“Do boi tudo se aproveita”: além da carne, os miúdos, apesar de certo preconceito, são consumidos na alimentação humana, no mercado pet, além de usos industriais, como na medicina e na fabricação de fármacos.
Foto: Bela Magrela
Cada bovino abatido gera, além da carcaça, um conjunto de órgãos, vísceras e partes aproveitáveis que são destinados ao consumo humano, à indústria de alimentos, ao mercado pet, à indústria farmacêutica e a outros segmentos industriais.
Segundo o Regulamento de Inspeção Industrial e Sanitária de Produtos de Origem Animal (RIISPOA), são considerados miúdos os órgãos e partes dos animais de abate julgados aptos ao consumo humano pela inspeção veterinária oficial. Nos bovinos, incluem-se cérebro (encéfalo), língua, coração, fígado, rins, rúmen, retículo, omaso, rabo e mocotó.

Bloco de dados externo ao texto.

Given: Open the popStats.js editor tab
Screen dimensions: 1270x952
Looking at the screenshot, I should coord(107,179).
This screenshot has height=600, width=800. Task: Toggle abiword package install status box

Dependendo dos hábitos de consumo regionais ou das exigências dos países importadores, também podem ser aproveitados pulmões, baço, medula espinhal, glândula mamária, testículos, lábios, bochechas, cartilagens e outras partes previstas em normas complementares, desde que não sejam classificadas como materiais de risco.